Fabrizio dominates the discussions with his knowledge of affairs of war and military conduct. Fabrizio positions himself not only as an expert in the art of war but as a founder of a new form of military thinking, inspired by classical theory.

Machiavelli views the art of war to be of the highest importance of statesmen, believing that such knowledge of fighting wars can enable leaders of nations to acquire empire. He promises great glory to those who take up the task of founding great military orders in their states. (Note: In the section, "War and Politics") Yves Winter stated that the Art of War can be best viewed as a criticism of "humanist grandstanding" and a further elaboration of Machiavelli's call in Chapter 26 of The Prince to form a new political-military order that can free Italy from "barbarian domination". Mansfield asserts that the work employs too much irony to be "a serious study in the usual sense", but it establishes and promotes "the serious study of war" in the modern era.

==Background==
Machiavelli's Art of War echoes many themes, issues, ideas and proposals from his earlier, more widely read works, The Prince and The Discourses. Machiavelli had served for fourteen years as secretary to the Chancery of Florence and "personally observed and reported back to his government on the size, composition, weaponry, morale, and logistical capabilities of the most effective militaries of his day." However, the native fighting force he assiduously oversaw was struck a catastrophic defeat in Prato in 1512 which led to the downfall of the Florentine republican government.

==Critique==
Machiavelli's basic notion of emulating Roman practices was slowly and pragmatically adapted by many later rulers and commanders, most notably Maurice of Nassau
and Gustavus Adolphus of Sweden.

In the course of the sixteenth century twenty-one editions appeared and it was translated into French, English, German, and Latin. Montaigne named Machiavelli next to Caesar, Polybius, and Commynes as an authority on military affairs. Although in the seventeenth century changing military methods brought other writers to the fore, Machiavelli was still frequently quoted. In the eighteenth century, the Marshal de Saxe leaned heavily on him when he composed his Reveries upon the Art of War (1757), and Algarotti—though without much basis—saw in Machiavelli the master who has taught Frederick the Great the tactics by which he astounded Europe.
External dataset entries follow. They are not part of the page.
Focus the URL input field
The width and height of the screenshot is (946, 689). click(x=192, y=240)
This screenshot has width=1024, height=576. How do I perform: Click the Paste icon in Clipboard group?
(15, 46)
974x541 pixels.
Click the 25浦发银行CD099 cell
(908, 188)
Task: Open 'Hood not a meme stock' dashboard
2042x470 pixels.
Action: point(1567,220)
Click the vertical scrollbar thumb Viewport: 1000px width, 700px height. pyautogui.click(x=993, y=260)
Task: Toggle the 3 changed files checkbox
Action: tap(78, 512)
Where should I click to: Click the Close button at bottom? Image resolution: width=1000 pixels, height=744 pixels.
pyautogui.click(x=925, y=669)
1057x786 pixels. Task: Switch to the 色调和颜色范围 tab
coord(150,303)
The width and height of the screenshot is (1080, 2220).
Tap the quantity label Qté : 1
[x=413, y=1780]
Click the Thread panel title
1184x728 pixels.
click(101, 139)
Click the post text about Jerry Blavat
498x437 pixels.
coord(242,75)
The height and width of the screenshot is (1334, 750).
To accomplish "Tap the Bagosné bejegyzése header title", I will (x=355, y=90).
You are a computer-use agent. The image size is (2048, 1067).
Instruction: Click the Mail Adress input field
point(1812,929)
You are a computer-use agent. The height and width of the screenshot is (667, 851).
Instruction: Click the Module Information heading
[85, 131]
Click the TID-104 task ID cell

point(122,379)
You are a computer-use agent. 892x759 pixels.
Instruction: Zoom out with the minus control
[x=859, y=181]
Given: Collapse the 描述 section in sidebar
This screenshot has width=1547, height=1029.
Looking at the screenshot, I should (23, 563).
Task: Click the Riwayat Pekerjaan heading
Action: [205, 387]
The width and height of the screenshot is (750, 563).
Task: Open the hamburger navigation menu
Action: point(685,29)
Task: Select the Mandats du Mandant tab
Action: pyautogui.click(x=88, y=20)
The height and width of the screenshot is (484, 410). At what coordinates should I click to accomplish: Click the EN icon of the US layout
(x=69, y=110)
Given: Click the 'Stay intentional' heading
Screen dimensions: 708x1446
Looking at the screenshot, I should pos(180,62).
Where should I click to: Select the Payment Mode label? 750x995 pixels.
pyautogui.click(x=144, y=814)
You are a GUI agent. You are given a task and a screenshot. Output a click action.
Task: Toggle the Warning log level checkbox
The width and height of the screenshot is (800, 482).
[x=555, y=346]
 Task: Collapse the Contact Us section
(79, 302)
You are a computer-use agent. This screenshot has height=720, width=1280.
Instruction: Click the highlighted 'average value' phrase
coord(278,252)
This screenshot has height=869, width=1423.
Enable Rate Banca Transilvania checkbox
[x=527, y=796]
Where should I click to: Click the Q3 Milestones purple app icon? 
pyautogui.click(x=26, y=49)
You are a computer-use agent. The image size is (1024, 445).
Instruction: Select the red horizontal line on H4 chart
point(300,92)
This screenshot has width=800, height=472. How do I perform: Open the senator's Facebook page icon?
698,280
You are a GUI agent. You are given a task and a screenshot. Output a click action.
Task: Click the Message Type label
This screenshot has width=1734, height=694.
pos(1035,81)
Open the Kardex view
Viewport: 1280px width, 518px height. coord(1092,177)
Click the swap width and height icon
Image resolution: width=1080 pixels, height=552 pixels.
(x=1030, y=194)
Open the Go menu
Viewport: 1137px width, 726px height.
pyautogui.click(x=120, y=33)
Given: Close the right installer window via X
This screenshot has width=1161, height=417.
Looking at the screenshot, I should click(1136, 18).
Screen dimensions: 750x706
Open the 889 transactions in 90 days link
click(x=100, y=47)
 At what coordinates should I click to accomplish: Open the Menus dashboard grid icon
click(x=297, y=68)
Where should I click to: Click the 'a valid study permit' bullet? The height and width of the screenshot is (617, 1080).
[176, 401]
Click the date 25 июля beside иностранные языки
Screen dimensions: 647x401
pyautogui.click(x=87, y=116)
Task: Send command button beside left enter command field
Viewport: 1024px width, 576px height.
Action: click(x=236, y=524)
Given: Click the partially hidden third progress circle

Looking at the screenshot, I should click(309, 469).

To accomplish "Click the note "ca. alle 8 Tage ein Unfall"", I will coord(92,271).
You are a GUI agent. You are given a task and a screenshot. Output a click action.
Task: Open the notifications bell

Like most people concerned with military matters, Jefferson had Machiavelli's Art of War in his library, and when the War of 1812 increased American interest in problems of war, The Art of War was brought out in a special American edition."

==Themes==
In the opening pages, after Cosimo has described his grandfather's inspiration for gardens in which the conversations are set, Fabrizio declaims that we should imitate ancient warfare rather than ancient art forms. However, the Art of War is a dialogue in the humanist tradition of imitating classical forms. Machiavelli himself appears to have fallen into the trap for which Fabrizio criticizes Bernardo Rucellai. Despite this inherent contradiction, the book lacks much of the cynical tone and humour that is so characteristic of Machiavelli's other works.